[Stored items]
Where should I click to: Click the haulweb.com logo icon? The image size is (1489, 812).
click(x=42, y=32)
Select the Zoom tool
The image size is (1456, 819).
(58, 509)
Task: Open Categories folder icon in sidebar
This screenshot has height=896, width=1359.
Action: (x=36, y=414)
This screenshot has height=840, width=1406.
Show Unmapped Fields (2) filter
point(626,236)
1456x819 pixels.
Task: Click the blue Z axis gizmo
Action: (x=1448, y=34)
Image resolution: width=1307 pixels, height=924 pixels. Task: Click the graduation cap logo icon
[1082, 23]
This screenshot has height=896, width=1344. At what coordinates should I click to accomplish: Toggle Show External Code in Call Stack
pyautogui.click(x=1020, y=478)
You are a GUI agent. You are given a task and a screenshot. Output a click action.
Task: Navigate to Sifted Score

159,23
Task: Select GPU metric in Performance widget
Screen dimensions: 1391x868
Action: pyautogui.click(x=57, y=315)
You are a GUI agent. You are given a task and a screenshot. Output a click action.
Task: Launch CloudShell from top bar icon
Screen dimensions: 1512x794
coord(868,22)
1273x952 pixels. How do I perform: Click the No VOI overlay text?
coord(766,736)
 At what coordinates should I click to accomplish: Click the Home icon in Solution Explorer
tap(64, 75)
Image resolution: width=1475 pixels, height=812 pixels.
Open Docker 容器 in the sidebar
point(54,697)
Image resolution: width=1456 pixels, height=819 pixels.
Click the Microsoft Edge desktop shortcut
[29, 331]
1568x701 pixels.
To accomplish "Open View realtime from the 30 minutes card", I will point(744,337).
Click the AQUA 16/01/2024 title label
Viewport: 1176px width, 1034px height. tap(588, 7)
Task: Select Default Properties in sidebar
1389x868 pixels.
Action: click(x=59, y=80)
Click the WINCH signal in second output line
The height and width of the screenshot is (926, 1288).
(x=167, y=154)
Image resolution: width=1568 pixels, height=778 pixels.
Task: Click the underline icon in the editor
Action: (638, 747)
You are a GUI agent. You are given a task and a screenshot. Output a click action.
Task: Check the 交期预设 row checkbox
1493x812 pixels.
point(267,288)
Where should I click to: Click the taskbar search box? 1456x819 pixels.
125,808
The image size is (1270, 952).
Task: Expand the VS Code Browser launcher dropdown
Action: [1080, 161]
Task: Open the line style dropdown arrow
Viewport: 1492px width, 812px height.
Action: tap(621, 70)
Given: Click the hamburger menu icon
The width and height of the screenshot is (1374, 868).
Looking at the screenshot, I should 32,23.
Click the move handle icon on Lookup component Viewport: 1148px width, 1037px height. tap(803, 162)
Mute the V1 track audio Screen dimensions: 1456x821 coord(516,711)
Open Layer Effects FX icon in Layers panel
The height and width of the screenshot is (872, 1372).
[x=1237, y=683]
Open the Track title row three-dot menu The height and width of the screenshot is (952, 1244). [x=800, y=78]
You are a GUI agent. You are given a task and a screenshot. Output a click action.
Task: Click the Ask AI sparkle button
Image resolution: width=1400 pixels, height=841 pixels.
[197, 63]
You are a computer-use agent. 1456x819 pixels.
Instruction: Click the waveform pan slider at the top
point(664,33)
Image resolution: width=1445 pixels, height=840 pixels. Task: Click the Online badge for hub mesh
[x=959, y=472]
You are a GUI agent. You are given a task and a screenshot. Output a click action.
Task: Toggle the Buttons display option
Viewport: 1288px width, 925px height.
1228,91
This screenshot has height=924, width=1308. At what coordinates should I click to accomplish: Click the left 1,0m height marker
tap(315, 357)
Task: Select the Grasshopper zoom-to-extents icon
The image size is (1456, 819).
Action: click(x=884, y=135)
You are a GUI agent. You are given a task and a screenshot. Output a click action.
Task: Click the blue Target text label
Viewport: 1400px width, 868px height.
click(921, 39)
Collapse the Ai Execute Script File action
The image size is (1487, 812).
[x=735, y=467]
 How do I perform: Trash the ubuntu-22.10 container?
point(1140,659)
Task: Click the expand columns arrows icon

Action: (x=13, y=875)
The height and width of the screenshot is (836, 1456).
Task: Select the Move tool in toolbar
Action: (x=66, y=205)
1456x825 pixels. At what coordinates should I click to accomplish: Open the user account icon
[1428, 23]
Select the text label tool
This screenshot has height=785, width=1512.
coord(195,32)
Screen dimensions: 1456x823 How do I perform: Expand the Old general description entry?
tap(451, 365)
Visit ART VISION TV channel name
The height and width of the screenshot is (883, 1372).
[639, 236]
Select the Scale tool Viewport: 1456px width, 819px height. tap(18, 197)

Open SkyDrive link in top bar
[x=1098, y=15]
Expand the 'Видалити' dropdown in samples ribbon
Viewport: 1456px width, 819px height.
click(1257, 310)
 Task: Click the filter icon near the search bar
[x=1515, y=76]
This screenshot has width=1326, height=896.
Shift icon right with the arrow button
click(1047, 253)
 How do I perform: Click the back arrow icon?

**Exercise brief**: Output the lines from the one with "This screenshot has width=1326, height=896." through the end of the records above, exactly, including both ends, and nothing besides.

**Solution to this task**:
This screenshot has width=1326, height=896.
Shift icon right with the arrow button
click(1047, 253)
 How do I perform: Click the back arrow icon?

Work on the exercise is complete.